10.04.2018
10.04.2018
Anforderungen an einen Antrag auf Fristverlängerung – Genügt eine konkludente Darlegung den für eine Fristverlängerung erforderlichen Voraussetzungen?
Ja, unter den konkreten Umständen des jeweiligen Einzelfalls.

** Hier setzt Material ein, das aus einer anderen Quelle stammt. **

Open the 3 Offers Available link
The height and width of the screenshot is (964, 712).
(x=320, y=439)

In der Entscheidung vom 9. Mai 2017 (Az. VIII ZB 69/16; NJW 2017, 2041) festigte und konkretisierte der Bundesgerichtshof seine geringen Anforderungen an die Darlegung eines erheblichen Grundes im Sinne des § 520 Abs. 2 S. 3 ZPO bei einem ersten Antrag auf Verlängerung der Berufungsbegründungsfrist: Ein bloßer ausdrücklicher Hinweis auf einen anerkannten erheblichen Grund wie z.B. die Arbeitsbelastung sei – ohne weitere Substanziierung – ausreichend. Darüber hinaus – und das stellt der Bundesgerichtshof unter Fortführung seiner bisherigen Rechtsprechung (NJW 2006, 2192 Rn. 10) nunmehr ausdrücklich klar – genüge den Darlegungsanforderungen bei der für alle Prozesshandlungen gebotenen Auslegung der Umstände des Einzelfalls auch ein konkludent dargelegter Hinweis auf einen erheblichen Grund. Der Gebrauch der Wendung „Arbeitsüberlastung“ käme – so der Bundesgerichtshof – einer „bloßen Förmelei gleich“.

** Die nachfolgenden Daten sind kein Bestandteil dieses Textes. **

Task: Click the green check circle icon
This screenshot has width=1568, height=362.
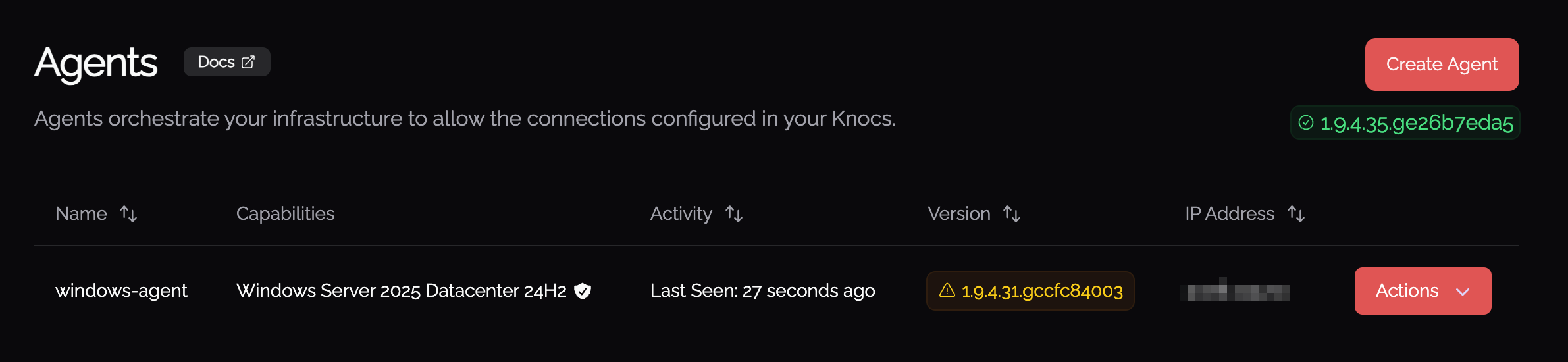Action: [1306, 123]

Die Anforderungen an ein erstes Fristverlängerungsgesuch der Berufungsbegründung
Die zweimonatige Berufungsbegründungsfrist kann verlängert werden und beginnt mit der Zustellung des in vollständiger Form abgefassten (erstinstanzlichen) Urteils, spätestens fünf Monate nach dessen Verkündung (§ 520 Abs. 2 S. 1 ZPO) und damit gleichzeitig mit der Berufungseinlegungsfrist gem. § 517 ZPO. Die Berufungsbegründungsfrist kann – ohne Einwilligung – um bis zu einen Monat verlängert werden, wenn der Berufungskläger erhebliche Gründe darlegt (§ 520 Abs. 2 S. 3, 2. Var. ZPO); mit Einwilligung auch darüber hinaus (§ 520 Abs. 2 S. 2 ZPO).

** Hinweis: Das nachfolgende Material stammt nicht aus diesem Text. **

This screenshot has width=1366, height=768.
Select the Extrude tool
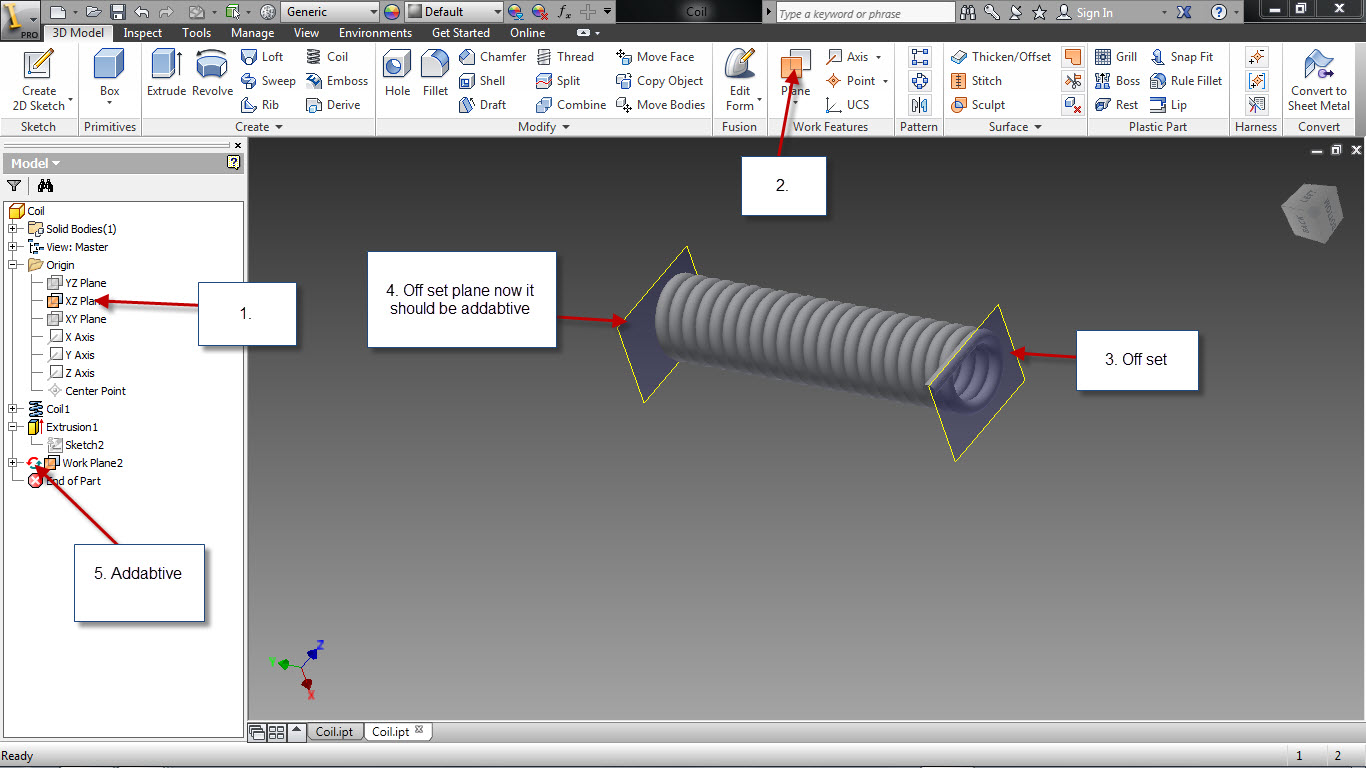[x=166, y=73]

Der Bundesgerichtshof statuiert in seiner Entscheidung, dass an die Darlegung eines erheblichen Grundes für die Notwendigkeit der Fristverlängerung bei einem ersten Antrag auf Verlängerung der Berufungsbegründungsfrist keine hohen Anforderungen gestellt werden dürfen. Daher reiche der bloße Hinweis auf eine Arbeitsüberlastung zur Feststellung eines erheblichen Grundes im Sinne des § 520 Abs. 3 S. 2 ZPO aus, ohne dass es einer weiteren Substanziierung bedürfe (Hinweis auf ständige Rechtsprechung, u.a. BVerfG NJW 2001, 812, 813 und BGH NJW 2014, 700 Rn. 15). Zwar sei ein höchstrichterlich anerkannter erheblicher Grund wie hier die Arbeitsbelastung bei fehlendem ausdrücklichen Hinweis, insbesondere wenn eine längere Fristverlängerung begehrt werde, nicht ohne Weiteres als Grund des Verlängerungsantrages zu vermuten. Gleichwohl könne unter Umständen auch eine konkludente Darlegung der für eine Fristverlängerung erforderlichen Voraussetzungen ausreichend sein (Fortführung von BGH NJW 2006, 2192 Rn. 10). Denn Fristverlängerungsgesuche sind als Prozesshandlungen der Auslegung zugänglich. Bei dieser Auslegung dürfe eine Partei nicht am buchstäblichen Sinn ihrer Wortwahl festgehalten werden, sondern es sei davon auszugehen, dass sie mit ihrer Prozesshandlung im Zweifel dasjenige erreichen will, was nach den Maßstäben der Rechtsordnung vernünftig ist und der recht verstandenen Interessenlage der Prozesspartei entspricht (Hinweis auf ständige Rechtsprechung, u.a. BGH NJW-RR 1996, 1210).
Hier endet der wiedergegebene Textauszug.